A U.N. special investigator says that when it comes to human rights, little has changed in Equatorial Guinea over the years. It remains a country where detentions and tortures are frequent occurrences and where the population has few legal safeguards. The investigator issued his findings in a report for the U.N. Human Rights Commission, which is now in session in Geneva.

The U.N. Human Rights Commission has been monitoring the human rights situation in Equatorial Guinea for the past 25 years, longer than for any other country. Gustavo Gallon is a human rights expert from Colombia, who prepared the report for the rights commission. He says the United Nations must keep watching Equatorial Guinea. Mr. Gallon says the small west African country has an abysmal human rights record.

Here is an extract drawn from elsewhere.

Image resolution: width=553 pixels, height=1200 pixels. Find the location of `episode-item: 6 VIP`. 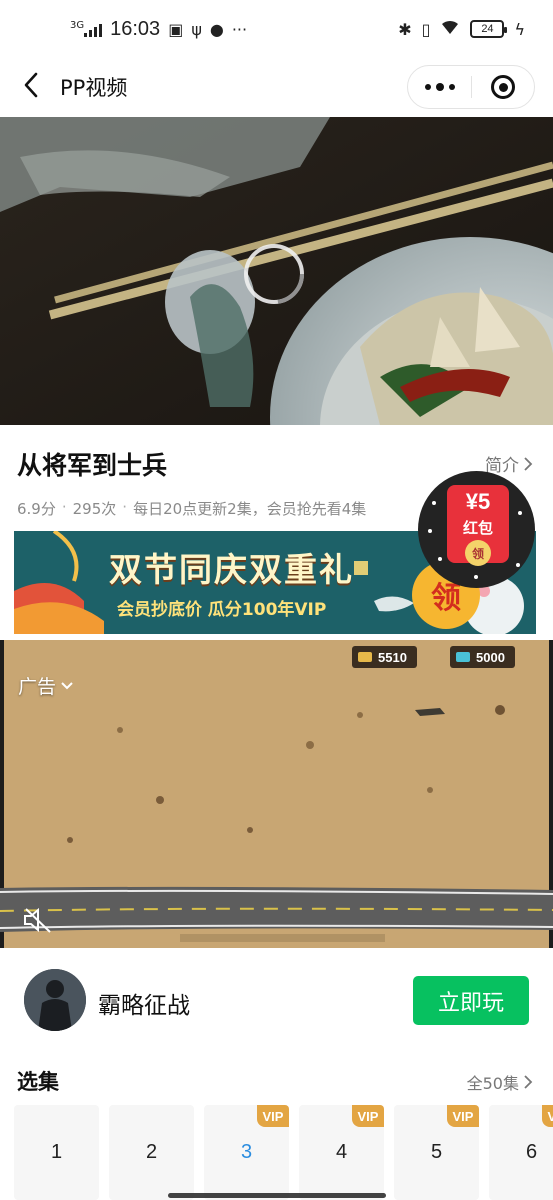

episode-item: 6 VIP is located at coordinates (521, 1152).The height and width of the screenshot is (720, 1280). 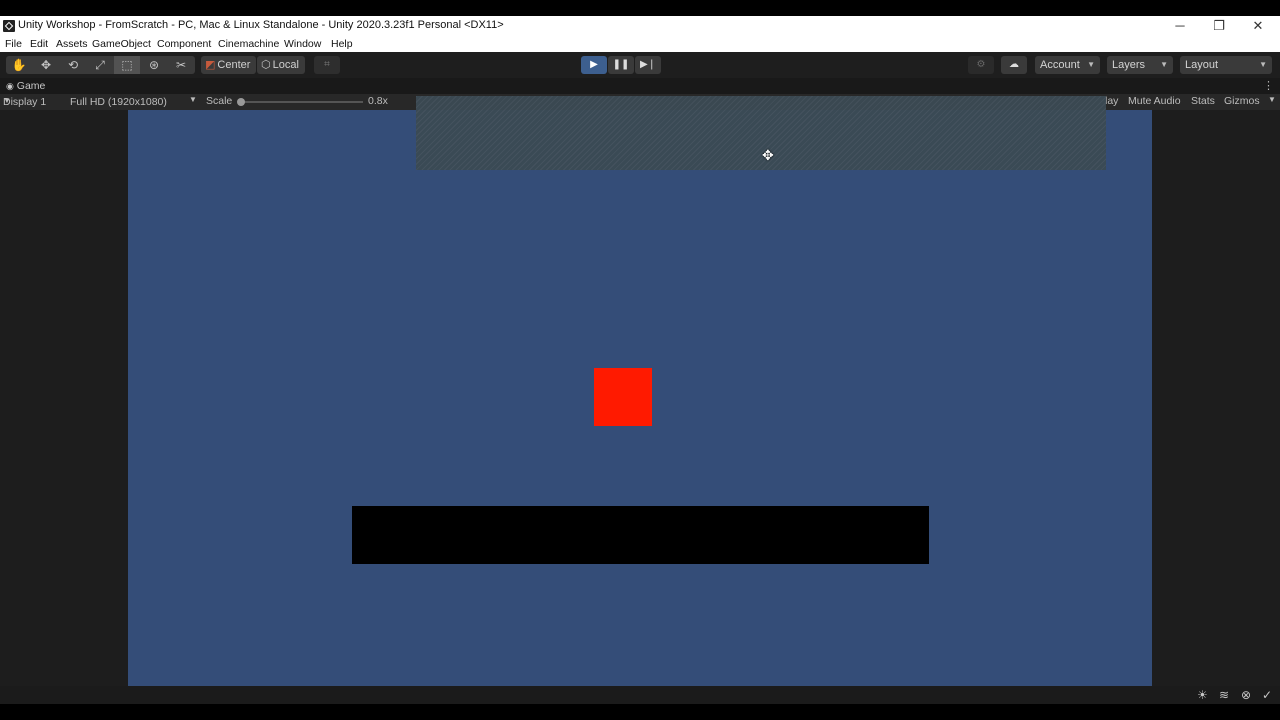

But the special investigator also says the government has recently begun implementing some of the recommendations the commission has been making for more than two decades. For example, he says, it has set up health services in one of its prisons, and plans to ratify the U.N. conventions against torture and racial discrimination. In remarks to the commission, Mr. Gallon tells of a few other areas where some improvement has occurred.

"The presentation of a draft law says that civilians are not judged by military courts, the improvement of health installations in other detention centers, the prohibition of imprisoning divorced women who do not return the matrimonial dowry and an order to not carry out arbitrary detention," said Mr. Gallon.

But he makes it clear that Equatorial Guinea has a long way to go before it can be considered a country that respects human rights. He says dissent is not tolerated, and civilians face imprisonment at any time. He tells of a visit he made to a prison.

"I found in a semi-clandestine situation of detention, 17 people, amongst them four children, who were cooped up in a very tiny cell. Those who were responsible for this could not show any judicial order for this, and they had been taken for 15 days. There was not even a list of those who had been detained. There was total arbitrariness on this score, on the part of the Commandant. When I visited the place the next day, two of the detained prisoners showed that they had been tortured during the night," he said through an interpreter.

The U.N. investigator says the police officer on duty at the prison did not deny that the people had been tortured. In fact, Mr. Gallon says, he tried to justify it.

A representative from Equatorial Guinea says charges of such violations as torture have no credibility. But he says that there are violent people in the country, and steps have to be taken, including detention, to prevent them from destabilizing the country.